--- GIVEN TASK ---
Lay out the records as a two-column CSV with the columns "prompt" and "reply," one row per request. Begin at the start of the records and stop after the line that contains "(x=737, y=566)". Put each request's text and its answer in a single quoted field, replacing any line breaks with spaces.

┌─ THE INPUT

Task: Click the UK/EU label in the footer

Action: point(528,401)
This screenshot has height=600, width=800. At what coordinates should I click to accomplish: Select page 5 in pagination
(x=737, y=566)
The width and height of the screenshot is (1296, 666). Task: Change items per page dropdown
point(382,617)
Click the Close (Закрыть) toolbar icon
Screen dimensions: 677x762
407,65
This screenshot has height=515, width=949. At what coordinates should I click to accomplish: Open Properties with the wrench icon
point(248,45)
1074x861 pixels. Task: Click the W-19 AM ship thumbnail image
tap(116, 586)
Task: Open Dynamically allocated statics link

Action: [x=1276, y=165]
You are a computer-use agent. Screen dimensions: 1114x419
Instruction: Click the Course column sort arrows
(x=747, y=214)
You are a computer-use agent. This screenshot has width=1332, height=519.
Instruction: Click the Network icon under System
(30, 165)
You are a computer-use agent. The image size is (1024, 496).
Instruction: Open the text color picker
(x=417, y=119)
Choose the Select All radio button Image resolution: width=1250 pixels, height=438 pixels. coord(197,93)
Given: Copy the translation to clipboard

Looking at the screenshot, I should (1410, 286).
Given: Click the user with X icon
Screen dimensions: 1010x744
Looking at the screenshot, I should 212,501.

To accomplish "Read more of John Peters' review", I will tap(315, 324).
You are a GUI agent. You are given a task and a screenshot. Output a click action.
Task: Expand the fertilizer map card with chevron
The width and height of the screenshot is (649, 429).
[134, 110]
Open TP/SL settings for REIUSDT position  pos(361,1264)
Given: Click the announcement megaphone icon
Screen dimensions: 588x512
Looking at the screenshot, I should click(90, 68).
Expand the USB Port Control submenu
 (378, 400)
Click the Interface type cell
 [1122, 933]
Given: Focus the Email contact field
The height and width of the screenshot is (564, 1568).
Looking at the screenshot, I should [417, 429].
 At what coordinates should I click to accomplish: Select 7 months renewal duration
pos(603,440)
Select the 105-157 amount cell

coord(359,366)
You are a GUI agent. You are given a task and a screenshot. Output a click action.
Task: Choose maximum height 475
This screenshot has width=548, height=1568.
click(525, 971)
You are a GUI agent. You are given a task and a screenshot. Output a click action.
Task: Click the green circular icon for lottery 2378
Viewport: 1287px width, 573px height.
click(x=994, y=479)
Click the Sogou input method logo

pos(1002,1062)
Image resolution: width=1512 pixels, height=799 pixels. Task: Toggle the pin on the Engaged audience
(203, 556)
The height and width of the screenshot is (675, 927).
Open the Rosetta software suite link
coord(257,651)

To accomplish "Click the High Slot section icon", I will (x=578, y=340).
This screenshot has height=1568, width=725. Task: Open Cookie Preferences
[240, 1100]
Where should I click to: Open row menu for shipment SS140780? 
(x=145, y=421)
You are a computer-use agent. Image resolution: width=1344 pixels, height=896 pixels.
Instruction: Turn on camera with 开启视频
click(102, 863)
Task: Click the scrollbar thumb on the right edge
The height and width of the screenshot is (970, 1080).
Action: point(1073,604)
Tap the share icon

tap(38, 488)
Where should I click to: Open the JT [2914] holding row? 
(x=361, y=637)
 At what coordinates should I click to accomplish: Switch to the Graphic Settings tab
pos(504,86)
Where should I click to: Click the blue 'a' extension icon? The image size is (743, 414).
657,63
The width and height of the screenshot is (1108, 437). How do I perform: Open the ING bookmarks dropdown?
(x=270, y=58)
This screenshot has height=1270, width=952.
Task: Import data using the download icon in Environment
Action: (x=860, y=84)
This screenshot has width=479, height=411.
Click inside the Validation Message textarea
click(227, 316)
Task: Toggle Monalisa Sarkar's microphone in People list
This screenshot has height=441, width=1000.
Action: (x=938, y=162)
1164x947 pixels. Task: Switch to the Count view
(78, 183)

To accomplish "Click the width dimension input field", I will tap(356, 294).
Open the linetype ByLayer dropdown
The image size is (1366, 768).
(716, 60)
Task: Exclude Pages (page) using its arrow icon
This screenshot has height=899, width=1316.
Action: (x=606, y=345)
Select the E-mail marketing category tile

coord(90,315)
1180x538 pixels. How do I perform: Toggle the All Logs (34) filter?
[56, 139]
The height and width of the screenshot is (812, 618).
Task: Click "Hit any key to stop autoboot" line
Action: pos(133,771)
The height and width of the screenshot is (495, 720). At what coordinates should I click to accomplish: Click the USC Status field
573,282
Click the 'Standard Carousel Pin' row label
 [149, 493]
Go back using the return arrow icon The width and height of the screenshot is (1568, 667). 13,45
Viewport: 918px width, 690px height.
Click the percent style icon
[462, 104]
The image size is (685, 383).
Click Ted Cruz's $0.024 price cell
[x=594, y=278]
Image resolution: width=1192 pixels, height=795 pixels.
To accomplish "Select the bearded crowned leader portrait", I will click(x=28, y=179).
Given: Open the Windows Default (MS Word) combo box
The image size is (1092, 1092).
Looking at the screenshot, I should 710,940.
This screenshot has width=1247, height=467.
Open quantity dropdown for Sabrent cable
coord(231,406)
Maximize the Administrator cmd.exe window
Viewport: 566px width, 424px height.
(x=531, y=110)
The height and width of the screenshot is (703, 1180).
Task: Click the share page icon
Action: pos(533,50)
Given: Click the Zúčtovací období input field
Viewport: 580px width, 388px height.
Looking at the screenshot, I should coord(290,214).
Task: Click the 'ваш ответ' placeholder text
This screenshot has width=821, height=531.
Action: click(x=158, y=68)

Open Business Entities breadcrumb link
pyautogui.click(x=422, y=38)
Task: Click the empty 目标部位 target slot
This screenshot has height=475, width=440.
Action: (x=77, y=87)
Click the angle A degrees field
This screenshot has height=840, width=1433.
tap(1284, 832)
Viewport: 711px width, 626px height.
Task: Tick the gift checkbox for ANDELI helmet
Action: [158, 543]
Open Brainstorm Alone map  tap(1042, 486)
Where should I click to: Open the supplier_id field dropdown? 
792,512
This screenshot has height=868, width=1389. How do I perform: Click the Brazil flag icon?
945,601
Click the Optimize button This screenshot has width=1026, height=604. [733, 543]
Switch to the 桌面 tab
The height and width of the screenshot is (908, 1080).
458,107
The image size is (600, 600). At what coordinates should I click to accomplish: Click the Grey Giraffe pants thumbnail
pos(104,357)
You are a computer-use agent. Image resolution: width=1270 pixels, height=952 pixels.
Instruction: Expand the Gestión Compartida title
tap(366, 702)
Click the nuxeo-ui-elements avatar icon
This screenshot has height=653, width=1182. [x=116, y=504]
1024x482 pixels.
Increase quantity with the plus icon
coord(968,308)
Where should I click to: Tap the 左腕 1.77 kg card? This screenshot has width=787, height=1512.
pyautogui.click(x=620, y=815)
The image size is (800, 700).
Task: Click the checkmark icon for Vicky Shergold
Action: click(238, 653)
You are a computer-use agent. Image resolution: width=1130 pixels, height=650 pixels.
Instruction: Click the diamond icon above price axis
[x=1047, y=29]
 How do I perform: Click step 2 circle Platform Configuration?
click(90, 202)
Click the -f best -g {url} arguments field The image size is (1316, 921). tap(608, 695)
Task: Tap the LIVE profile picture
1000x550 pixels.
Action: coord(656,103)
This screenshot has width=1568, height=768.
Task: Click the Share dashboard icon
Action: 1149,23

└─

--- ANSWER TO THIS TASK ---
prompt,reply
"Task: Click the UK/EU label in the footer","Action: point(528,401)"
"This screenshot has height=600, width=800. At what coordinates should I click to accomplish: Select page 5 in pagination","(x=737, y=566)"